La vétérinaire de la SPCA a constaté de nombreuses blessures : orteils cassés, jambes cassées, œil manquant, lésions sur la queue, etc.

La vétérinaire de la SPCA a constaté de nombreuses blessures : orteils cassés, jambes cassées, œil manquant, lésions sur la queue, etc. Photo :  SPCA Montréal

Le ministère est retourné sur place début août, accompagné par la SPCA. Il a saisi 16 renards arctiques détenus illégalement et a euthanasié 4 renards roux et 1 vison. Les autres animaux ont été laissés sur place, au grand désespoir de Mme Devine.

Le ministère assure qu’il prend l’affaire au sérieux. La vétérinaire en chef Guylaine Seguin affirme que des inspecteurs se rendent sur place tous les deux ou trois jours depuis le 4 août.

« Notre approche est un peu différente de celle de la SPCA. Nous préférons laisser les animaux où ils sont pour le moment », dit-elle.

Le ministère veut donner la chance au propriétaire de se conformer à ses exigences, dont un accès adéquat à de l’eau et de la nourriture.

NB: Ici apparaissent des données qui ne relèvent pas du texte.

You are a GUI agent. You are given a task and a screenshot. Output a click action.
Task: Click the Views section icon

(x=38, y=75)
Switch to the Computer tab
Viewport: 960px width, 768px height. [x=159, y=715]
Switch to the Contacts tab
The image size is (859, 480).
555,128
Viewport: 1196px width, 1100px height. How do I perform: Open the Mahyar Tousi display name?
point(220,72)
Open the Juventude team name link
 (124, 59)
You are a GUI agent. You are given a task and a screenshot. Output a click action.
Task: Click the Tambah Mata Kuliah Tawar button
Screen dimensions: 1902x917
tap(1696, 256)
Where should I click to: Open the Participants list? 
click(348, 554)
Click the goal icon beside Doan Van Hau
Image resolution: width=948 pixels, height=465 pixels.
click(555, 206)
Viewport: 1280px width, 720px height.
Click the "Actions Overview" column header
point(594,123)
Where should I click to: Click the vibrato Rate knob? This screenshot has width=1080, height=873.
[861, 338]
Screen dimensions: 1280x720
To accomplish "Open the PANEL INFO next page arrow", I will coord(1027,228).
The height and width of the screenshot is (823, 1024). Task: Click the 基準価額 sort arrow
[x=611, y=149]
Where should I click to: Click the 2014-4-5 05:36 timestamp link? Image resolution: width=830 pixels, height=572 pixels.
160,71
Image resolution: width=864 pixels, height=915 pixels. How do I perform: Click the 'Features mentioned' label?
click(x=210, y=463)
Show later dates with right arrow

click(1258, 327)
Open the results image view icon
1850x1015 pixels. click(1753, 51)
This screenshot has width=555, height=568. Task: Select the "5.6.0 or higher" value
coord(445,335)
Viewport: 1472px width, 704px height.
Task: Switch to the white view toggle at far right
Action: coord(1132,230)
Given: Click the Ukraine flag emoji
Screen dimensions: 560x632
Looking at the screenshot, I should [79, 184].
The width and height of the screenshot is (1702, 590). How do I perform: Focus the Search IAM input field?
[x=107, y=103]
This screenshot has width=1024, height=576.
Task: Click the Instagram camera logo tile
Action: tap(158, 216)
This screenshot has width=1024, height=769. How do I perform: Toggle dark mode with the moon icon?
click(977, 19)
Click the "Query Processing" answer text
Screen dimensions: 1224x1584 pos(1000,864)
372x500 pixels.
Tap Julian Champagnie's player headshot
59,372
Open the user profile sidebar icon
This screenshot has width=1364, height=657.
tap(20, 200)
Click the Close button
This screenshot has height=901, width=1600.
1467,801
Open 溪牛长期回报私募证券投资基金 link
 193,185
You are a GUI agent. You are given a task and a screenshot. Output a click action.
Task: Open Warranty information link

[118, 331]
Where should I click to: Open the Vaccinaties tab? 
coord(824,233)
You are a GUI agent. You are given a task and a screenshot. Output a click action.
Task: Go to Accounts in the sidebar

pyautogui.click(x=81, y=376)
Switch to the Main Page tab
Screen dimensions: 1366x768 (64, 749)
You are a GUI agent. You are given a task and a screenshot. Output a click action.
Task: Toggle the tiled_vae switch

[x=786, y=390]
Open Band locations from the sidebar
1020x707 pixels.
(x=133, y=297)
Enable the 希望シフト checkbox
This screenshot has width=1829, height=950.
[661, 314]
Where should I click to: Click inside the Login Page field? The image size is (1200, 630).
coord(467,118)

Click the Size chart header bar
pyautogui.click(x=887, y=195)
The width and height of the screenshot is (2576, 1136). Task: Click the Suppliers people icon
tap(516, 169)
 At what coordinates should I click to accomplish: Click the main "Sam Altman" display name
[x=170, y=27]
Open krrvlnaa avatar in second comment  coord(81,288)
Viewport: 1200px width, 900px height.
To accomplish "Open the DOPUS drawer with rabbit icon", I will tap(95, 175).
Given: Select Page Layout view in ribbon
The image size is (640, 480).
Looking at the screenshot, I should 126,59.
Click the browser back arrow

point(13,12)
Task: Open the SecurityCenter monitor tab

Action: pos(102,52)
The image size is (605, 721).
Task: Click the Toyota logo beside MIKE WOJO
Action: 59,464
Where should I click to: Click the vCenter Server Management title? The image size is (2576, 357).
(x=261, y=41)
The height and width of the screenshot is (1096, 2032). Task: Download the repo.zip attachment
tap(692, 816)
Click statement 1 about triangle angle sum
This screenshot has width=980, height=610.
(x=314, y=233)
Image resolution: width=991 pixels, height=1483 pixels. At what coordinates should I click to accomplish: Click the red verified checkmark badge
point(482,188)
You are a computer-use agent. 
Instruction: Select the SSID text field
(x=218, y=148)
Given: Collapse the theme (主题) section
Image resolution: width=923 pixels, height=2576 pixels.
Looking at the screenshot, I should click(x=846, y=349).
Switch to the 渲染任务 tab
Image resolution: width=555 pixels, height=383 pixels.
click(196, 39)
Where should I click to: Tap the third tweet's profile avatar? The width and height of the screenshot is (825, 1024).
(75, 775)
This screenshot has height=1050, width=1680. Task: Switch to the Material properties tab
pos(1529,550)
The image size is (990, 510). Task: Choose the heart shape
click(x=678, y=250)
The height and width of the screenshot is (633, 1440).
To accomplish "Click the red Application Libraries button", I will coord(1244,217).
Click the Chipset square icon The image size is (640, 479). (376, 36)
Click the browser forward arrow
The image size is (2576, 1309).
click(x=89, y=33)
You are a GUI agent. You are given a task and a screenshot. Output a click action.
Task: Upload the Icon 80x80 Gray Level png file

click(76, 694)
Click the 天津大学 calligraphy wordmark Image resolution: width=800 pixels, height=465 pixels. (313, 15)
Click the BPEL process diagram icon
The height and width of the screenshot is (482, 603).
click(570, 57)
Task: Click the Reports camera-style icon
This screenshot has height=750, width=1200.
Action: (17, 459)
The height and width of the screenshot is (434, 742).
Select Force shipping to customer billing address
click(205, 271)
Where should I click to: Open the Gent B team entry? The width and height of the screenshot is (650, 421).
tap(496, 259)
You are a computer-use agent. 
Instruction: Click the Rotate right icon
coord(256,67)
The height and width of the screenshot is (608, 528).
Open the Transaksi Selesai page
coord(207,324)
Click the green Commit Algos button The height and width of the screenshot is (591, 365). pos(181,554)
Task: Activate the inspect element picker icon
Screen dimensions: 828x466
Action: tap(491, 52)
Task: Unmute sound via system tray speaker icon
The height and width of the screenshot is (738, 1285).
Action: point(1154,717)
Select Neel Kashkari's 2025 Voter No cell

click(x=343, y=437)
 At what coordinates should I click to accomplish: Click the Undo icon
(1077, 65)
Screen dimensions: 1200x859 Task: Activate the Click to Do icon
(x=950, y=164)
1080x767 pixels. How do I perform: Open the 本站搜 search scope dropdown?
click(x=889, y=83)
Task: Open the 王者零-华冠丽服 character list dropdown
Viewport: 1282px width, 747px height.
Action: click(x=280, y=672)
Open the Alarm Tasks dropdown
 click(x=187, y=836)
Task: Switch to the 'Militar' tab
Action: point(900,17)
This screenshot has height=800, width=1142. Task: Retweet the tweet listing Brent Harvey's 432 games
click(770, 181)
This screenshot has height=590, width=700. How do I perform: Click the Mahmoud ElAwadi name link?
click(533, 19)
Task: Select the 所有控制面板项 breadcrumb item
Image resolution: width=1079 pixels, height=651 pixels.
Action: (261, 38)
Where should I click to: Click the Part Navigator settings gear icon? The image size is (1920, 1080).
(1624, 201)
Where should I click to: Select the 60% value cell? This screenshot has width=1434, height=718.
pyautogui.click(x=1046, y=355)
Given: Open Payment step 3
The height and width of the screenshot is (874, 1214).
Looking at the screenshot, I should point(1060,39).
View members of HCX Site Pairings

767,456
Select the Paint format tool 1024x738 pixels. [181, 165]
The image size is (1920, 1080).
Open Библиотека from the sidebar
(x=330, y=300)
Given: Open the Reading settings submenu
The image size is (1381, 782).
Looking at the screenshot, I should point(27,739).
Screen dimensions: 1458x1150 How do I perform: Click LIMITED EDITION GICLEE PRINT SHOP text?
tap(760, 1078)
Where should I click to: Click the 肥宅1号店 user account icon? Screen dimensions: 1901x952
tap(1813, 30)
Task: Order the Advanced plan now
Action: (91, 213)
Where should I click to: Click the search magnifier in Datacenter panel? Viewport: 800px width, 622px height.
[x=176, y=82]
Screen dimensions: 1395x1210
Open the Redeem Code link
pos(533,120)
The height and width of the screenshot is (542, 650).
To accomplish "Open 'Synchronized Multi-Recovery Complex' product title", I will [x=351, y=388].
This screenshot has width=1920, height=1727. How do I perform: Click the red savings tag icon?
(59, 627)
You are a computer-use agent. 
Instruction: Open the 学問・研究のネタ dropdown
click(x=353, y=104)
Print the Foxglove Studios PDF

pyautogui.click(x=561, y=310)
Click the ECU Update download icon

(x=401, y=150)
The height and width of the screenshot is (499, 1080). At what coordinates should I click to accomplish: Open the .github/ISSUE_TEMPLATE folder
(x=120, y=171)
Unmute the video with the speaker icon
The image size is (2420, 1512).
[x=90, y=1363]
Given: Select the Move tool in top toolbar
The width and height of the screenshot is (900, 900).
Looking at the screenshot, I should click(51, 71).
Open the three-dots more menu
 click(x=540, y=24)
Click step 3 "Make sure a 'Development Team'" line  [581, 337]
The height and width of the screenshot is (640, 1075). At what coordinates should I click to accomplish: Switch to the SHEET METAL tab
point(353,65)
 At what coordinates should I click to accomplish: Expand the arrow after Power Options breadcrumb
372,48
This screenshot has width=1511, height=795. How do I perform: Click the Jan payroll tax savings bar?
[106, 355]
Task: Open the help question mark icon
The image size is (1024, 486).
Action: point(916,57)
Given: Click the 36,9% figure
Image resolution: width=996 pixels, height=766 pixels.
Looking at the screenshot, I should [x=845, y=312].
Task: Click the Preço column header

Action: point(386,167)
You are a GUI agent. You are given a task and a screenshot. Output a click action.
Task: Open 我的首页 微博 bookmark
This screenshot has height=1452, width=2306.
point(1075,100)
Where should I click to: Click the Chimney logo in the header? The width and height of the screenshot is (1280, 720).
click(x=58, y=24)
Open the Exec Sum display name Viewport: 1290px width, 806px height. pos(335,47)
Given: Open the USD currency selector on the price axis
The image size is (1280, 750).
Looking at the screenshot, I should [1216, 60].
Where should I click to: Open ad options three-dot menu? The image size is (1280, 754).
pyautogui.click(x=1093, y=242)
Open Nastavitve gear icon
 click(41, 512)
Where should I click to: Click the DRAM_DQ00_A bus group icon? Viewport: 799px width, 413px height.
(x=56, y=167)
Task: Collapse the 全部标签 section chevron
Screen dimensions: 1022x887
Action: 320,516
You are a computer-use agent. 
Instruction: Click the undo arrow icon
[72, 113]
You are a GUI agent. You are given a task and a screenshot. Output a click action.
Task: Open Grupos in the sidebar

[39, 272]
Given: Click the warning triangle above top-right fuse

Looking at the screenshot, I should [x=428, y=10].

Mme Seguin affirme que le propriétaire collabore et que des inspecteurs continuent de visiter la ferme.

Manque d’encadrement

La SPCA croit que la situation met en lumière un problème plus large : le manque d’encadrement de l’élevage d’animaux pour la fourrure. Alors que plusieurs pays dans le monde interdisent l’élevage d’animaux pour la fourrure,  les producteurs québécois n’ont même pas besoin de permis pour le faire dans la plupart des cas, ce qui fait qu’il n’existe pas de registre d’éleveurs. 

L’organisme demande au ministre de la Faune, Laurent Lessard, d’agir.